Your assignment.
Set the pictures aside and write down, exactly as they appear, the lines from the one containing "Where should I" through the end of the material.

# # # # # # #

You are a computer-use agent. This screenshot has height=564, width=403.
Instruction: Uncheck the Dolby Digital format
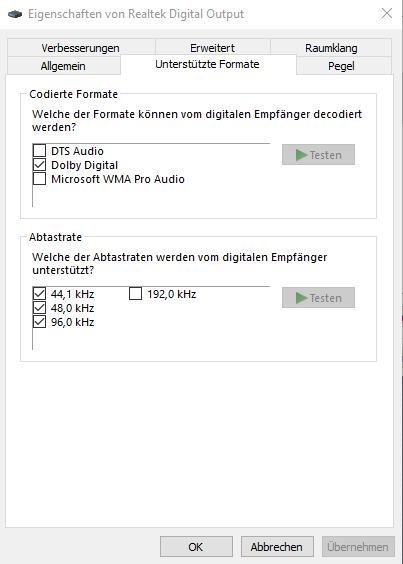40,165
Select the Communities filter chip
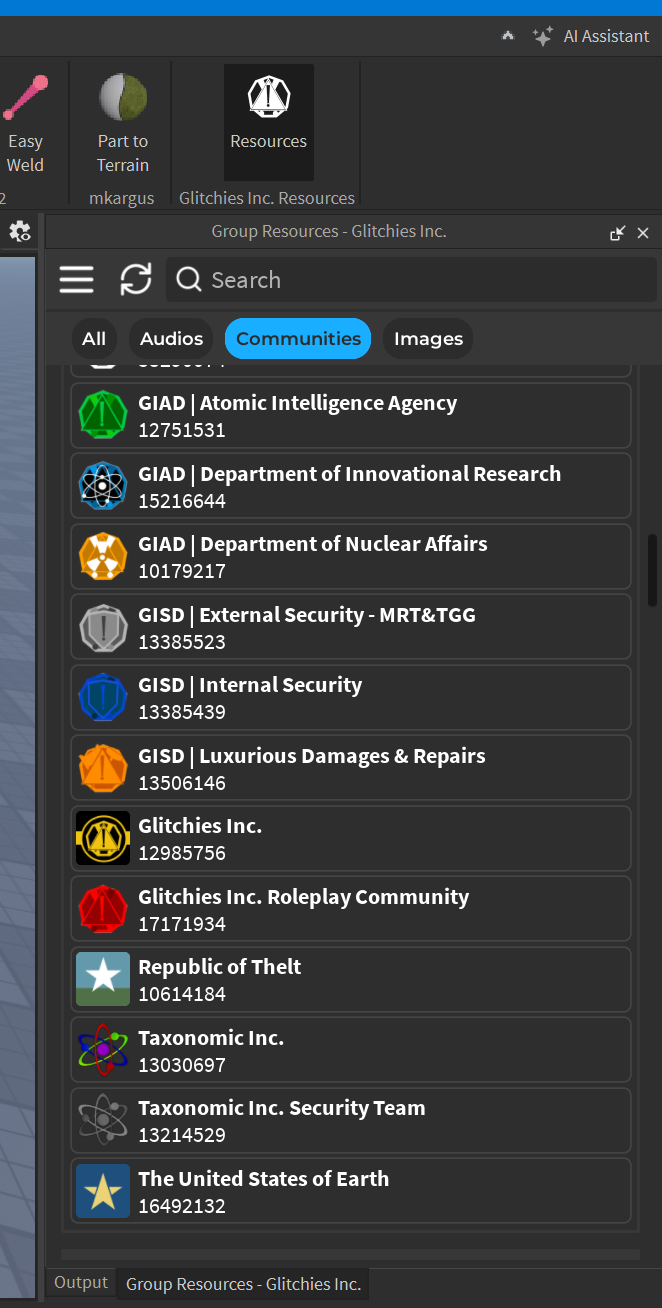This screenshot has width=662, height=1308. pyautogui.click(x=298, y=339)
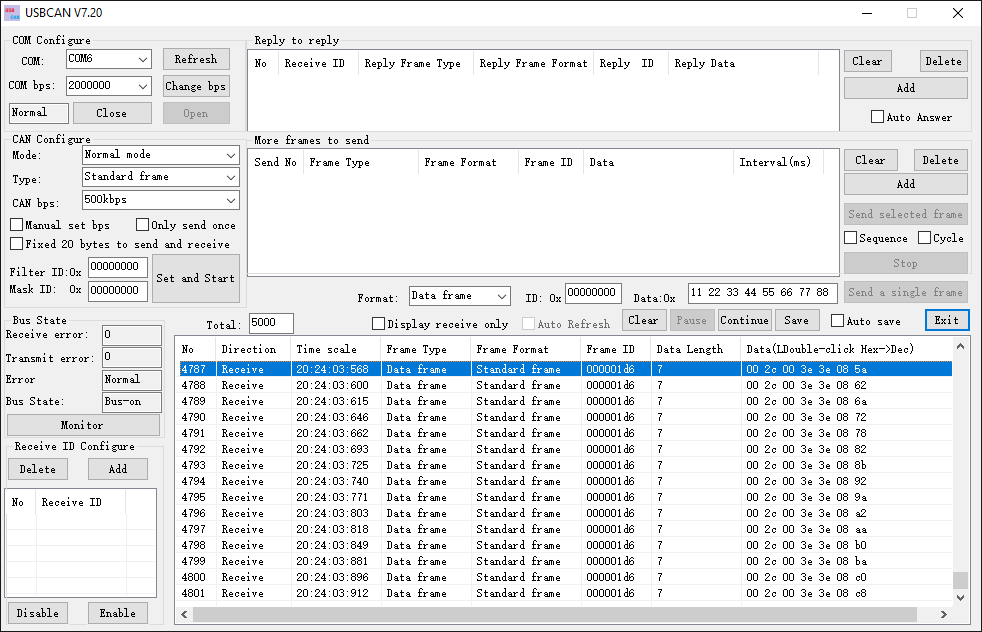Click the Exit button
Image resolution: width=982 pixels, height=632 pixels.
tap(946, 320)
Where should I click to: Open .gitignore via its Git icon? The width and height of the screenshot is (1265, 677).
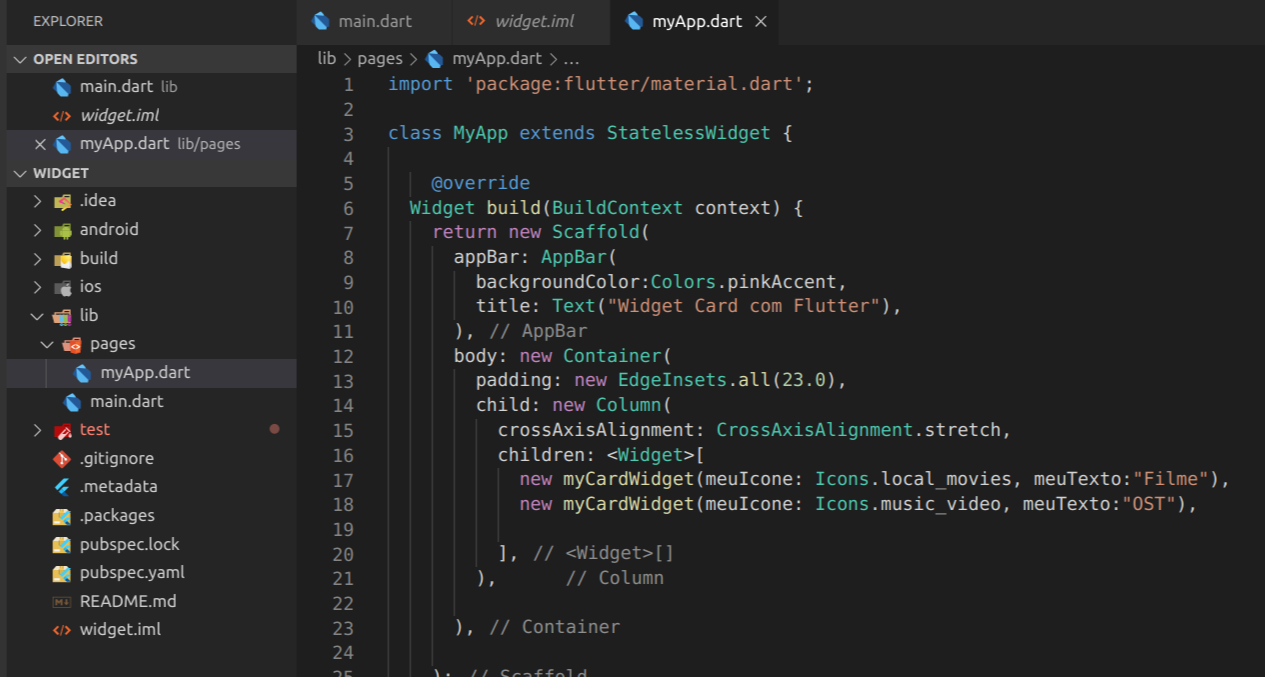[x=63, y=458]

# # # # # # #

Answer area.
Where should I click to: Open .gitignore via its Git icon? The width and height of the screenshot is (1265, 677).
[x=63, y=458]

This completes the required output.